**Stored records:**
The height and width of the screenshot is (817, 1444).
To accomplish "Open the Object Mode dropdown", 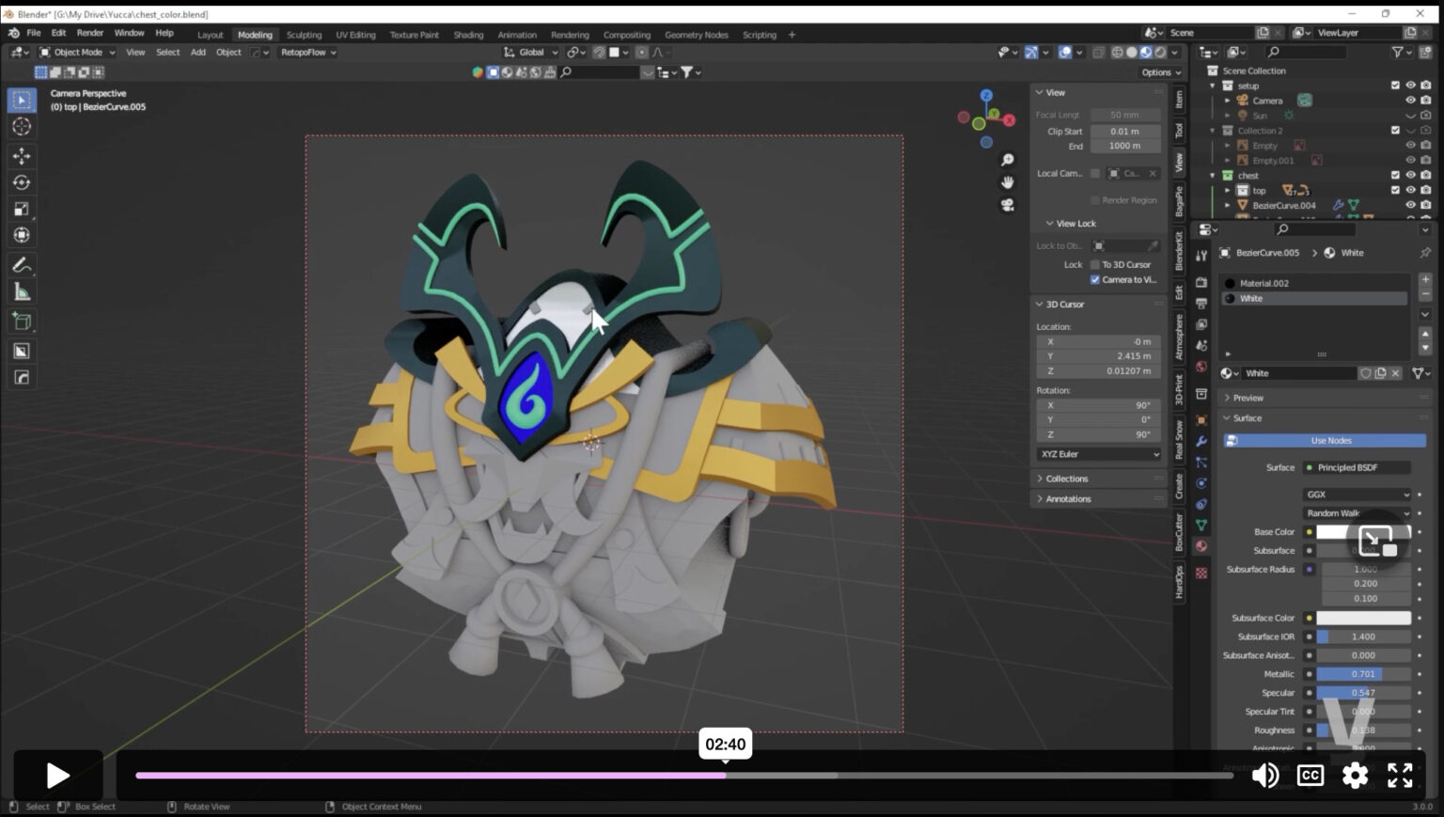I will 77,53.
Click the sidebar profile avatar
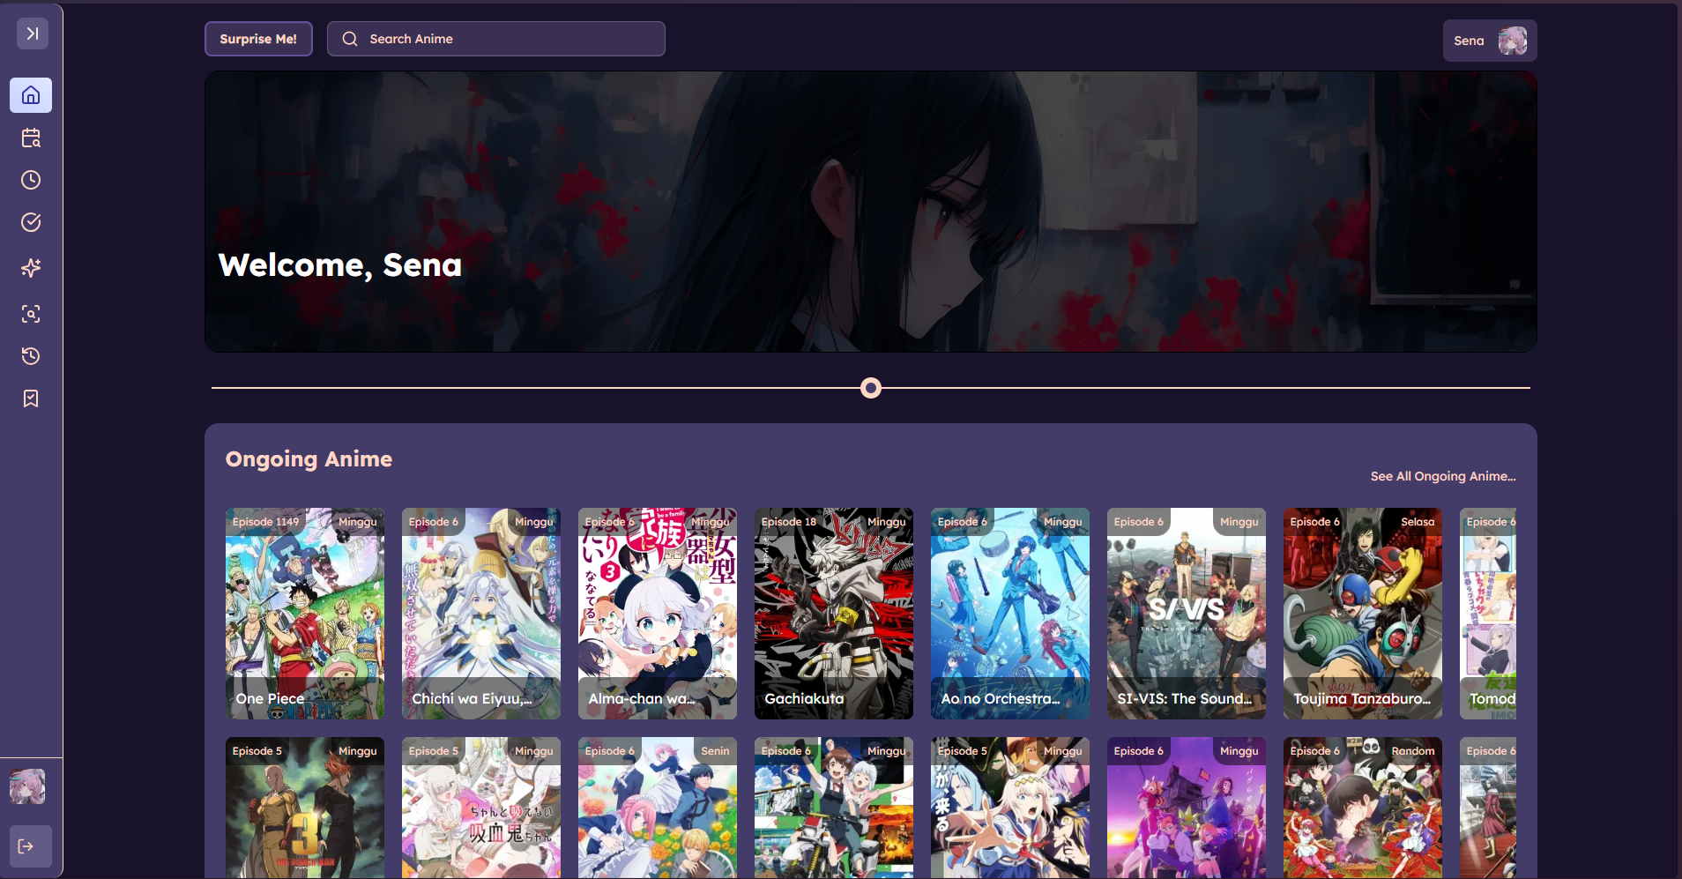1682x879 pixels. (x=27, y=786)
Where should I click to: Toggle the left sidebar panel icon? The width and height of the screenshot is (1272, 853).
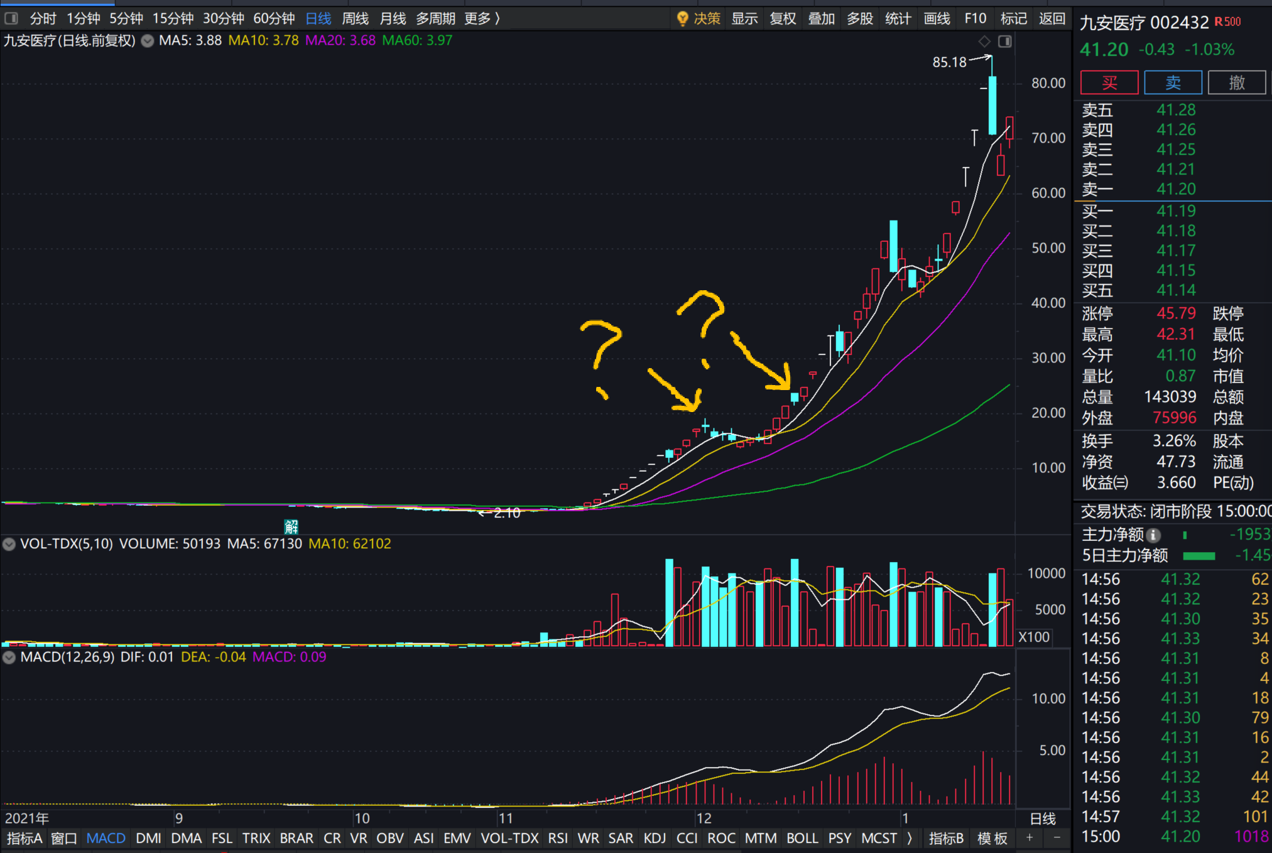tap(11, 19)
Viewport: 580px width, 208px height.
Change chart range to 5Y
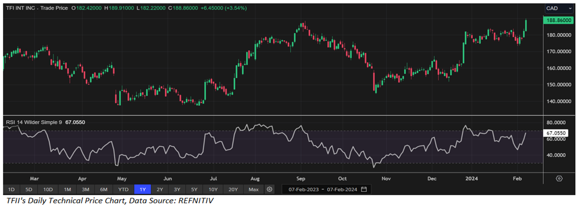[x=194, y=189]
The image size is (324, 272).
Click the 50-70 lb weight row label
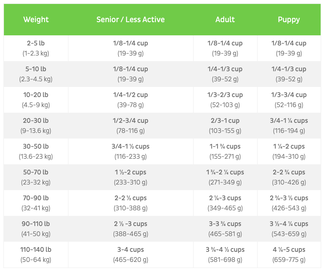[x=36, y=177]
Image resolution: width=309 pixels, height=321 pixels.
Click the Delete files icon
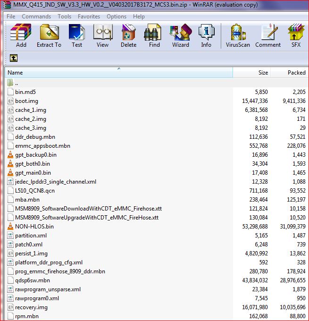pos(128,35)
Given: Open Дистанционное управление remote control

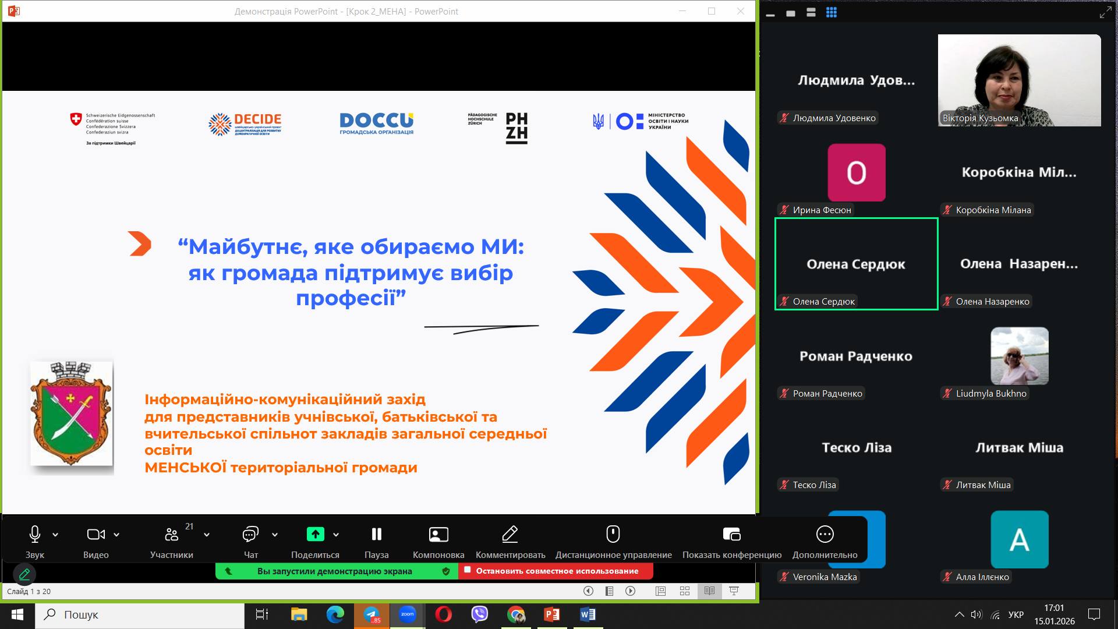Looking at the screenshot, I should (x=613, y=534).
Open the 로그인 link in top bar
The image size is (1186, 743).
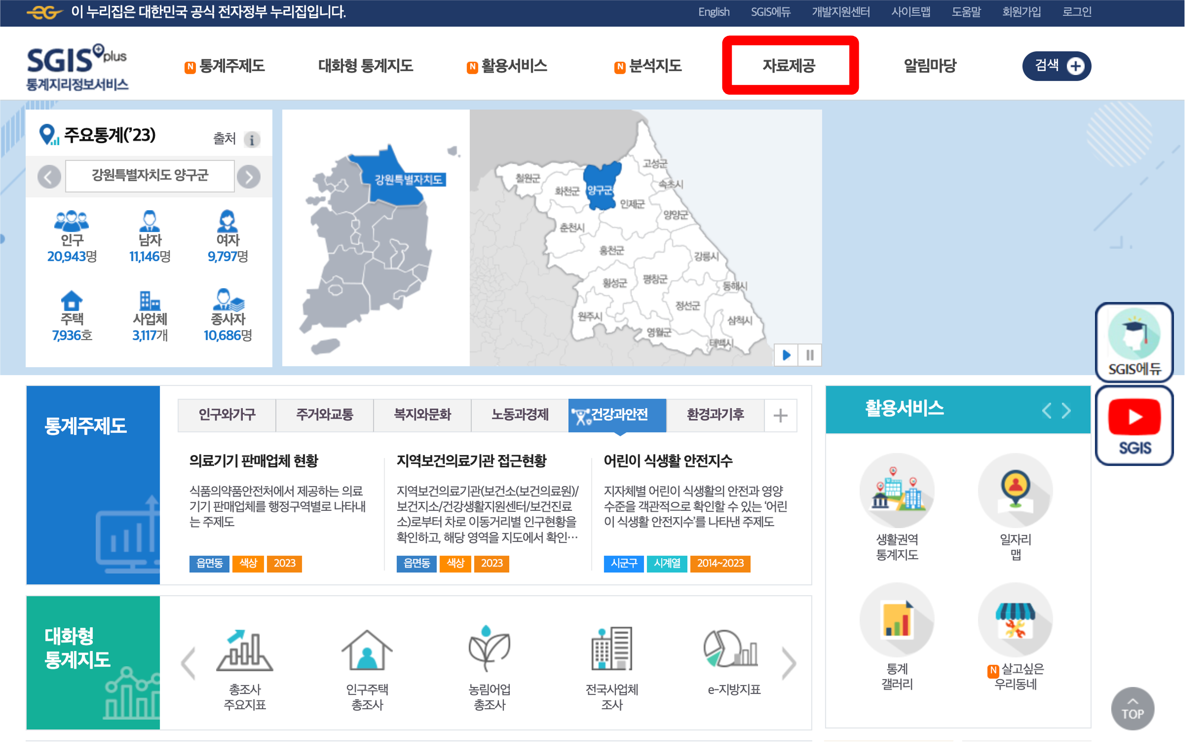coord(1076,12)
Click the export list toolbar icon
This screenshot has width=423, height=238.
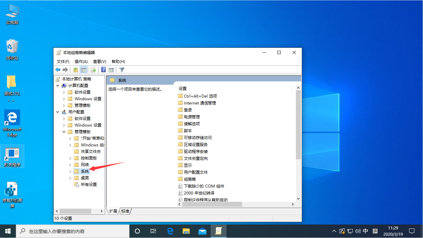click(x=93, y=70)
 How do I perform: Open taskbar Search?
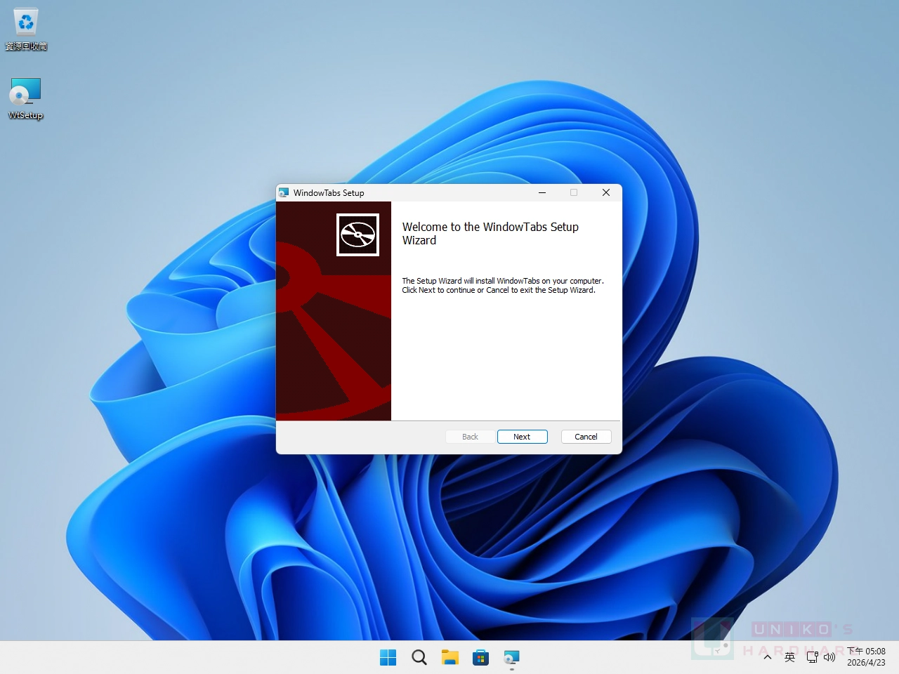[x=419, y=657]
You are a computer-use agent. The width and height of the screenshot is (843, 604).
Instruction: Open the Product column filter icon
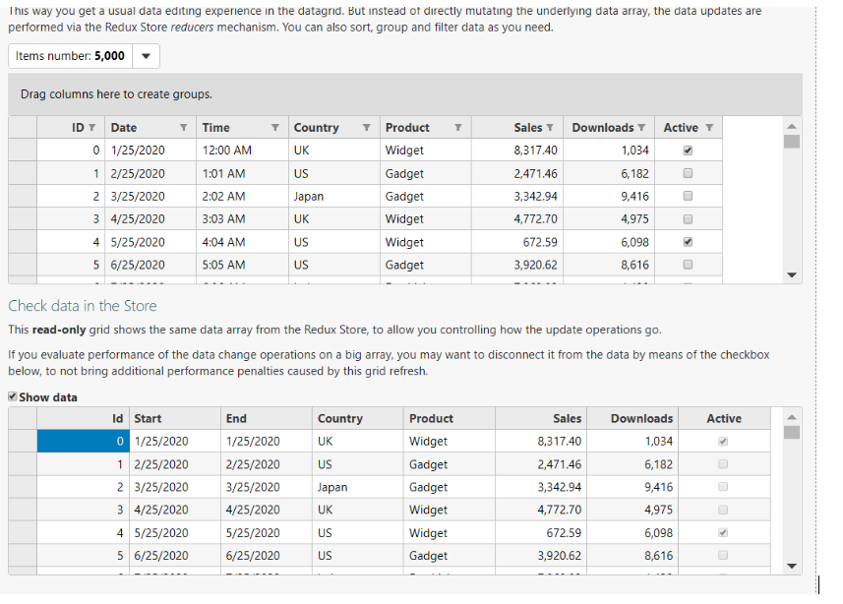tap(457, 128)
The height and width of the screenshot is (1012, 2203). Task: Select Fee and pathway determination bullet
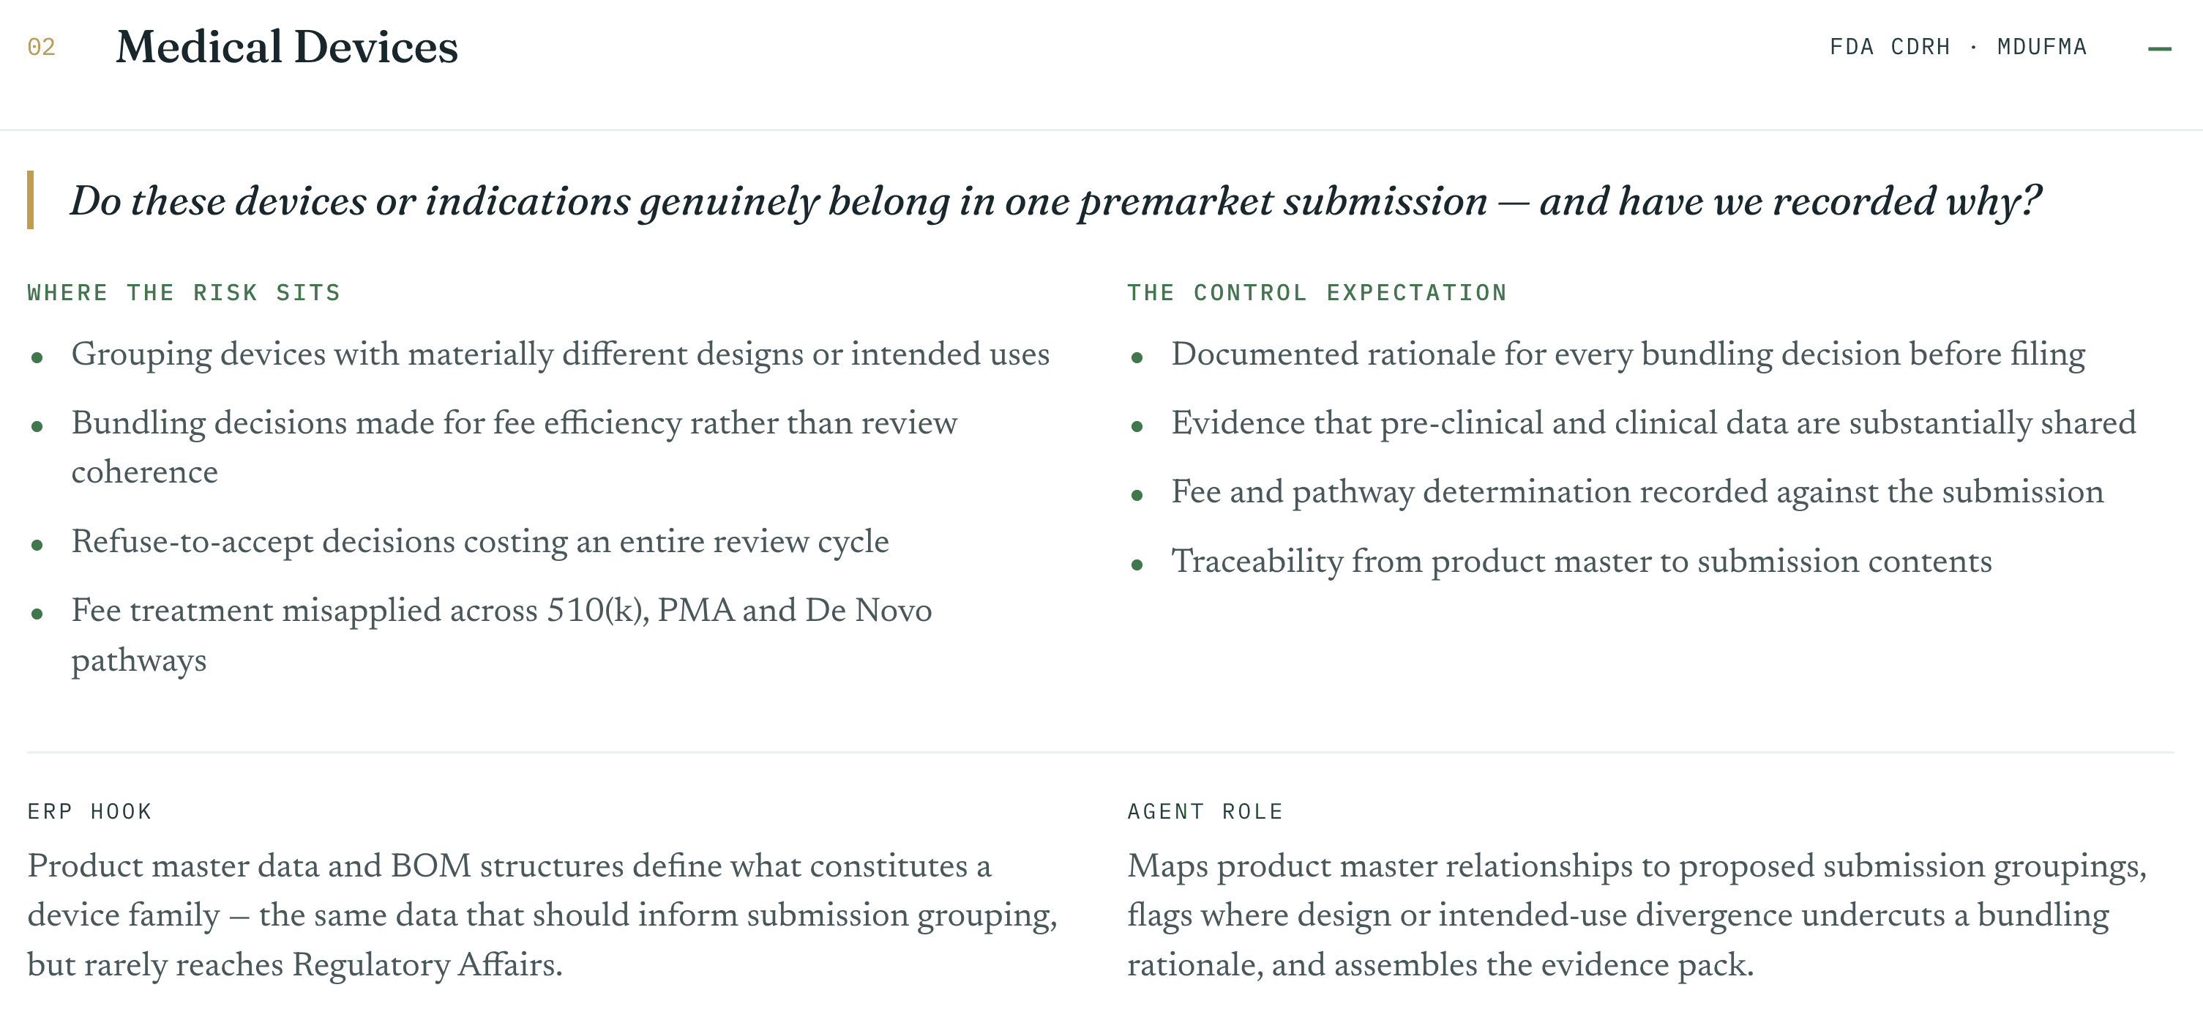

**WHAT IS NEEDED:** Render the material from the line containing "Image resolution: width=309" through the end as a JSON list of strings, with one string per line and blank lines skipped. Leave the pictures out.

**SOLUTION BELOW:**
[
  "Image resolution: width=309 pixels, height=321 pixels.",
  "Click the Delete files icon",
  "pos(128,35)",
  "Given: Open Дистанционное управление remote control",
  "Looking at the screenshot, I should (x=613, y=534).",
  "Open the 로그인 link in top bar",
  "The image size is (1186, 743).",
  "coord(1076,12)",
  "Click the export list toolbar icon",
  "This screenshot has width=423, height=238.",
  "click(x=93, y=70)",
  " How do I perform: Open taskbar Search?",
  "[x=419, y=657]",
  "You are a computer-use agent. The width and height of the screenshot is (843, 604).",
  "Instruction: Open the Product column filter icon",
  "tap(457, 128)",
  "The height and width of the screenshot is (1012, 2203). Task: Select Fee and pathway determination bullet"
]